In April 2021, Deepa Goel (name changed on request), a 33-year-old homemaker in Delhi and mother to a healthy baby boy came close to committing suicide barely three months after his birth. Two weeks after delivering the child, she began experiencing negative thoughts, insomnia and severe anxiety. She recalls trying to speak to her family about it but receiving no help or sympathy in return. “They said I am just emotional because of hormones. I was crying constantly for support but nobody understood me. It was only when I tried to end my life that my husband realised the gravity of my situation and took me to a therapist,” she says. Goel was diagnosed with perinatal depression, a condition which can happen to a woman up to one year after the birth of a child.
“In India, more knowledge is there about postpartum depression which happens after one year of delivery. Perinatal depression isn’t even included in psychologist textbooks. Often counsellors themselves cannot recognise the condition,” says Priti Sridhar, chairman, Mariwala Health Initiative, the only grant making organisation for mental health in India. She adds that the “uniqueness of maternal mental health problems in India is the fact that many mothers are not financially independent, making it difficult for them to independently access support.” According to the World Health Organization, one in three to one in five women in India suffer from mental health problems during pregnancy and after child birth. Yet, awareness on their plight is largely limited. “If you want to reduce maternal mortality, you must focus on the mental health of mothers,” adds Sridhar. According to experts, addressing mental health in the period of pregnancy, delivery and up to 42 days after delivery provides a good opportunity for early intervention.

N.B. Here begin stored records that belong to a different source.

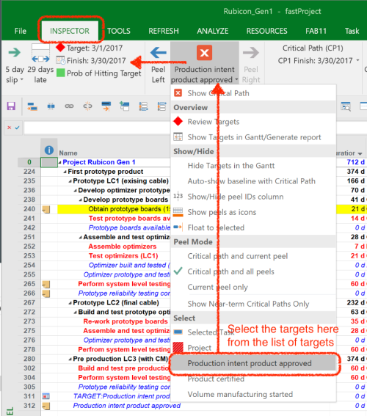
Task: Click the green Prob of Hitting Target square
Action: (x=61, y=73)
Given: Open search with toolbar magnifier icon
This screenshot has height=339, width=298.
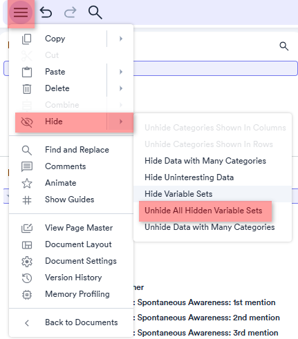Looking at the screenshot, I should (x=95, y=12).
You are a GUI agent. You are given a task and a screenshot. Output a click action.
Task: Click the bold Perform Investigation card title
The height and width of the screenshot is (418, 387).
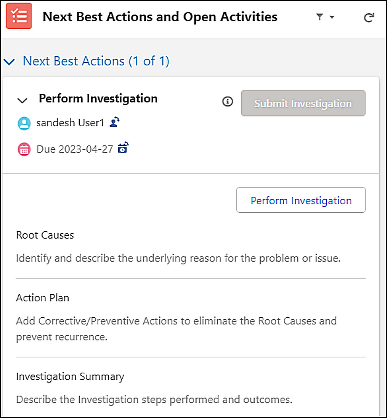[x=98, y=99]
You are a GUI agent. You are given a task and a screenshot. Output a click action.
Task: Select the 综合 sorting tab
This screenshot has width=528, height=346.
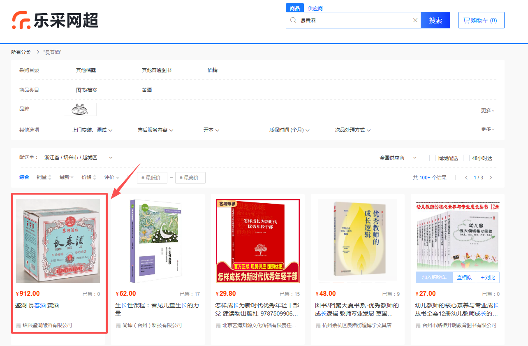click(x=24, y=177)
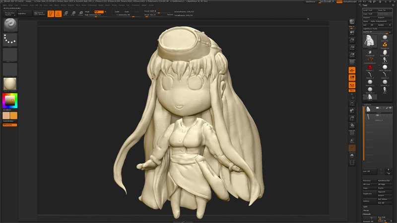Select the PolyMesh3D star tool
The image size is (397, 223).
point(370,52)
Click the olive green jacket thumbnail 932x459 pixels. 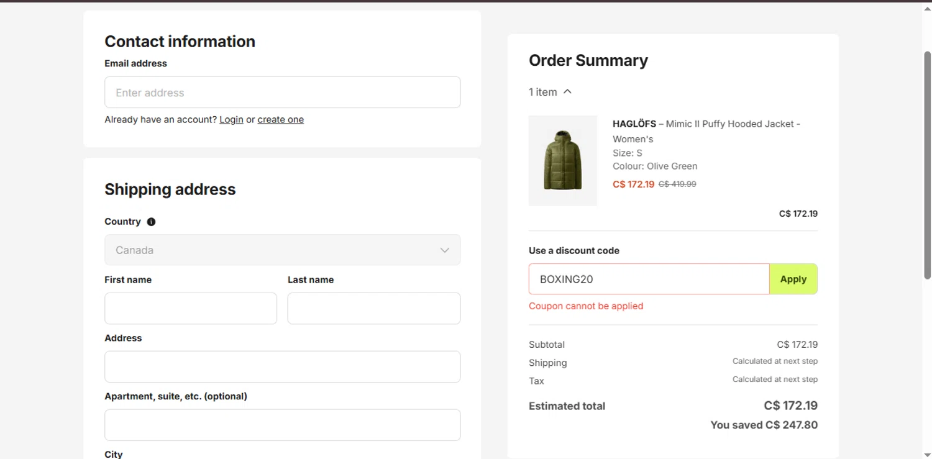[562, 160]
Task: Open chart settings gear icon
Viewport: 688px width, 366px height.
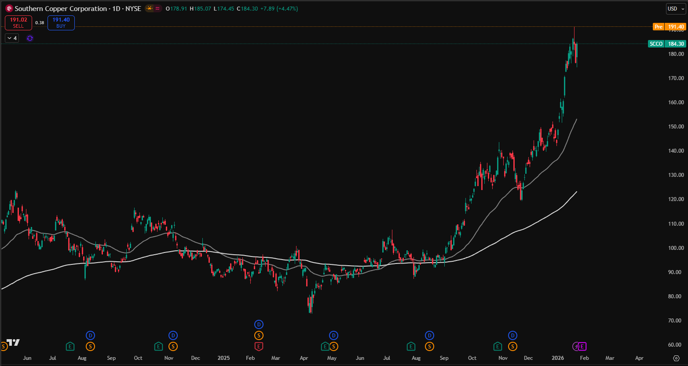Action: point(677,358)
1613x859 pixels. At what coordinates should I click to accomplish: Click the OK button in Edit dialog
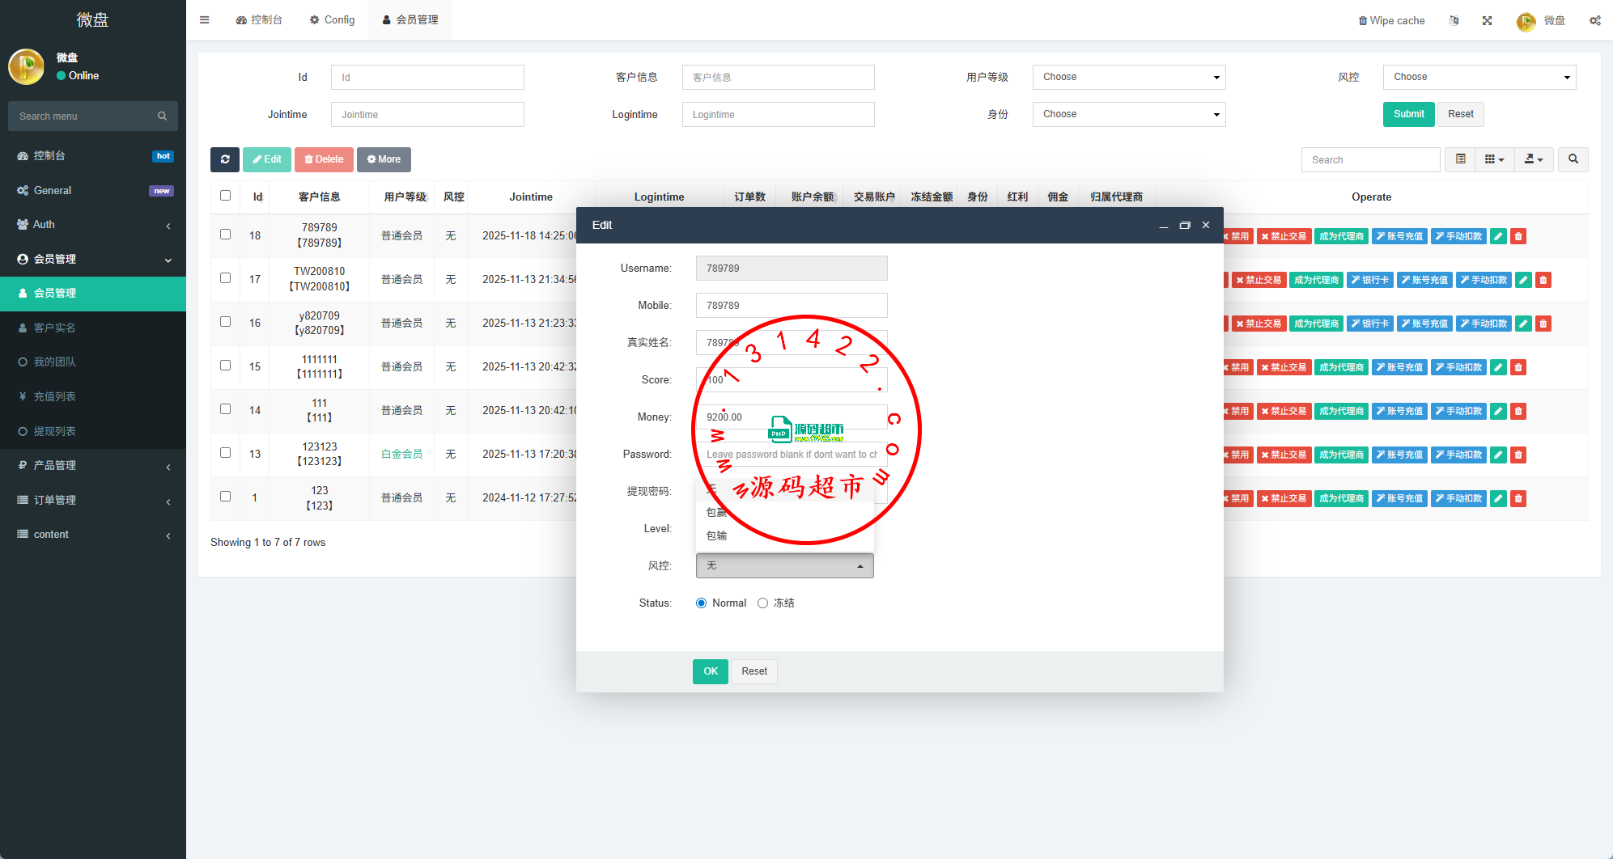pos(710,671)
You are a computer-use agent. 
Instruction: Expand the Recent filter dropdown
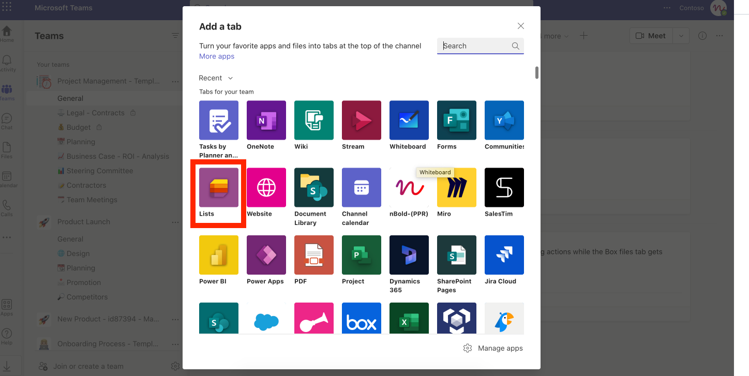[216, 78]
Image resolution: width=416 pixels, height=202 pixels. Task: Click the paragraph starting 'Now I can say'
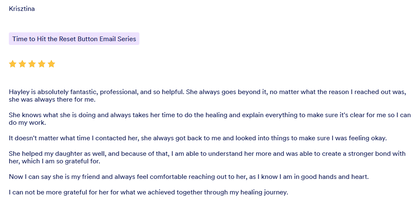189,177
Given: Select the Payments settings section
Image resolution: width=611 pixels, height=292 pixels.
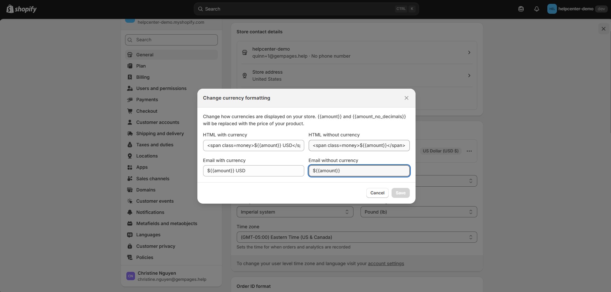Looking at the screenshot, I should pyautogui.click(x=147, y=100).

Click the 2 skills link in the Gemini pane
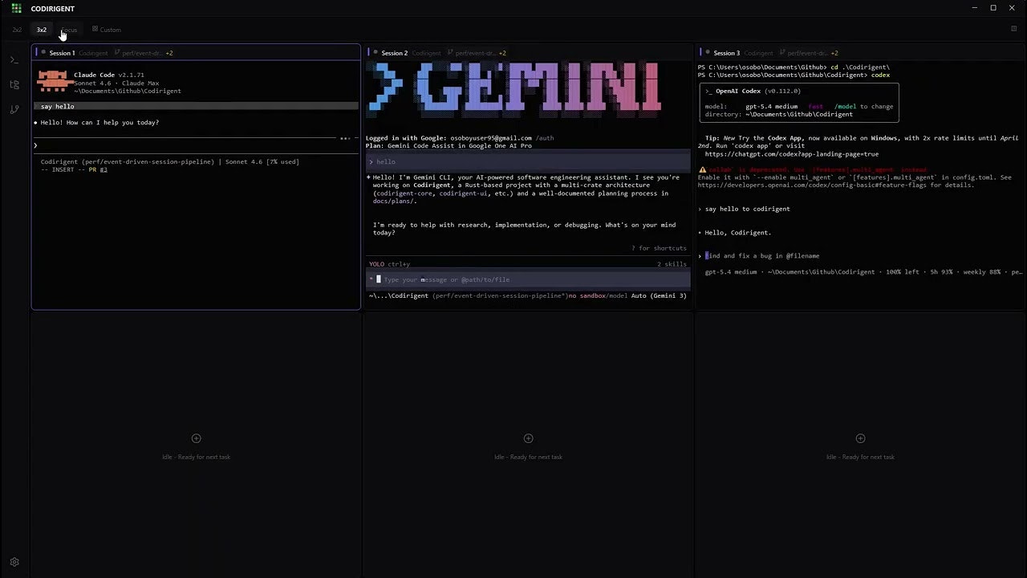point(671,263)
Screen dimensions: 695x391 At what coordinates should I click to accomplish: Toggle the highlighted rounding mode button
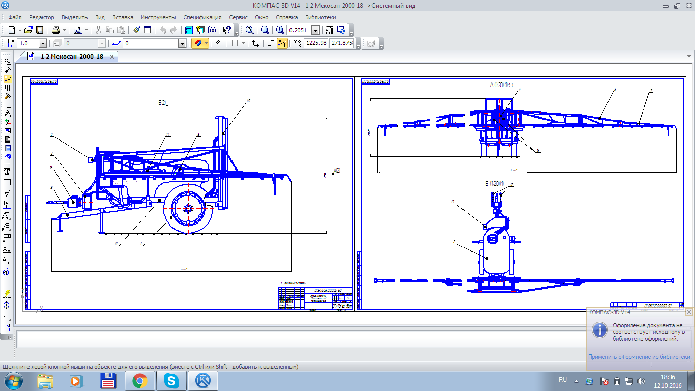click(x=282, y=43)
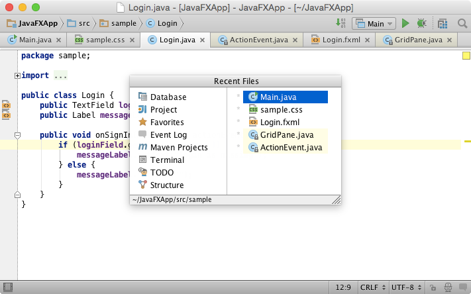Click the Search Everywhere magnifier icon
The image size is (471, 294).
coord(462,23)
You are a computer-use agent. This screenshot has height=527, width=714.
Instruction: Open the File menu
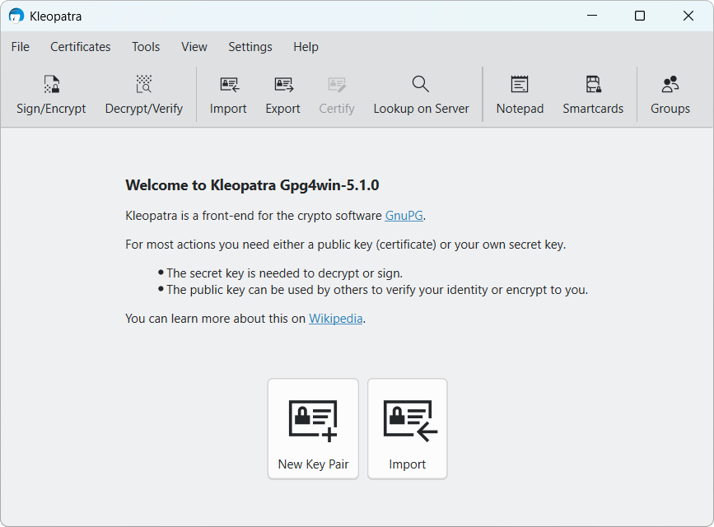tap(20, 47)
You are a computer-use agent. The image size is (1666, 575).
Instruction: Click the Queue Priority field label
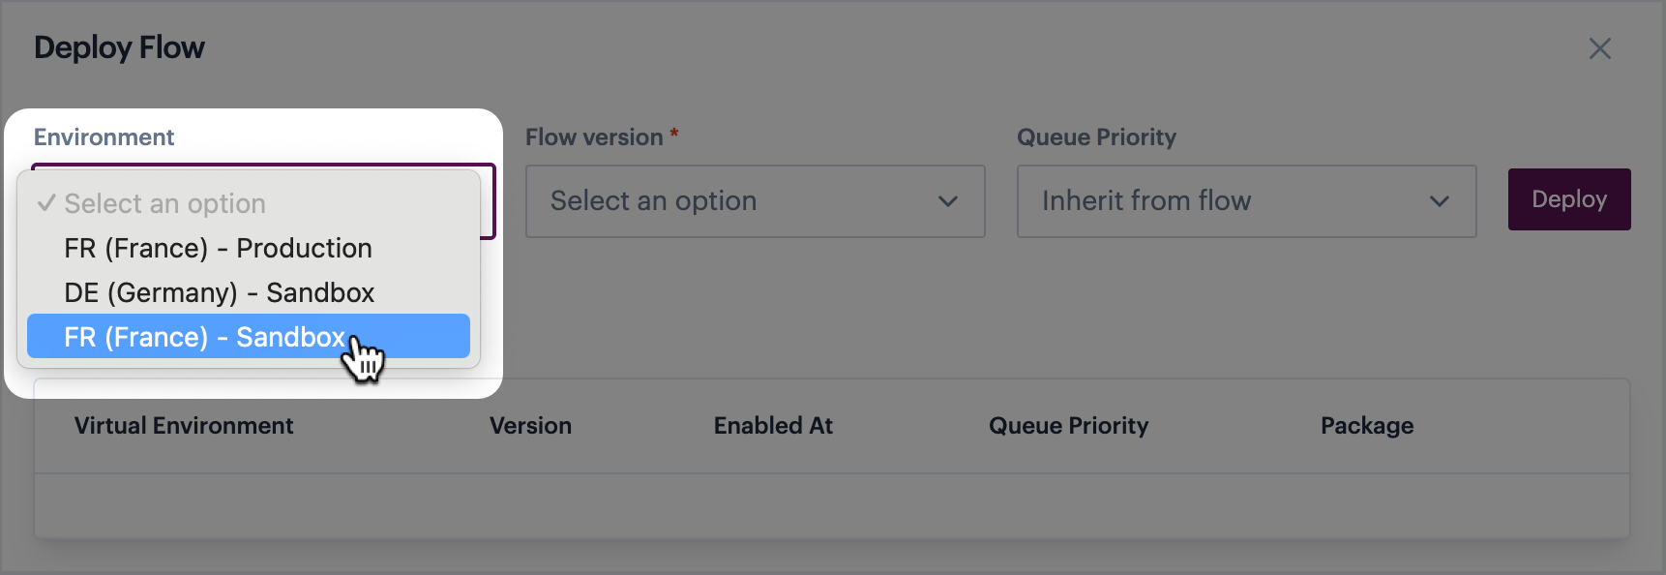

“Pregnant women or mothers with mental health problems are less likely to care adequately for their personal needs, to seek and receive antenatal or postnatal care, or adhere to prescribed health regimens. Suicide is now a leading cause of death in young women in the reproductive age group in the world’s two most populous countries—India and China. Mental health problems in mothers can lead to increased maternal deaths, by adversely affecting physical health needs as well as more directly through suicide,” says Sriram Haridass, India representative of the United Nations Population Fund which places safe motherhood as a priority for countries. The current maternal mortality ratio in India is 113/ 100,000 live births. However, the goal is to reach a ratio of less than 70 per 100,000 live births. “Looking back, the MMR in India was exceptionally high in 1990 with 556 women dying during childbirth per hundred thousand live births. Approximately 1.38 lakh women were dying every year on account of complications related to pregnancy and childbirth. The global MMR at the time was much lower at 385. There has been an accelerated decline in MMR in India—167 in 2011-13 against a global MMR of 216 (2015),” says Haridass. The direct causes or major complications that account for nearly two-thirds of all maternal deaths are obstetric complications—severe bleeding (primarily bleeding after childbirth), infections (usually after childbirth), high blood pressure during pregnancy (pre-eclampsia and eclampsia), complications from delivery and unsafe abortions. These are preventable and treatable as are many of the other poor health consequences of pregnancy.
“As maternal mortality has declined in India, disparities have become increasingly apparent. The risk of maternal death is disproportionately highest among the most vulnerable women belonging to the lowest wealth quintile, scheduled castes, scheduled tribes, minorities, and those who are poorly educated,” adds Haridass. One of the lesser-known disparities faced by mothers is access to mental health solutions, a problem that has been amplified due to the ongoing Covid pandemic. In West Bengal’s Purulia district, for example, Usha Mandal (name changed), a 28-year-old mother with no private income of her own, says the community mental health counsellor would not offer her therapy due to her caste. “I stopped going for my pregnancy health check-ups because I was so depressed. My husband didn’t give me money to go to Kolkata for treatment. As a result, my child was stillborn as I wasn’t even sane enough to be able to consume adequate food. The food given to me I hid under the bedcovers and then threw it away the next day when no one was around,” she says.
In 2012, an intervention programme in Jharkhand to reduce infant mortality realised that giving mothers a safe space to talk about physical and mental health issues reduced risk of moderate depression by 65 per cent. “Child health depends upon the health of the mother. A key step in improving both mother and child health is to ensure the mother’s mental wellbeing. Community-based interventions are beneficial for this. Due to the pandemic, most clinics have been focused on Covid care and maternal mental health has hardly been a priority,” says Sridhar. Experts say that mental health must be addressed in the same manner that one would physical health. It is essential if one is to ensure the holistic wellbeing of mothers and children, and improve our health parameters in both areas.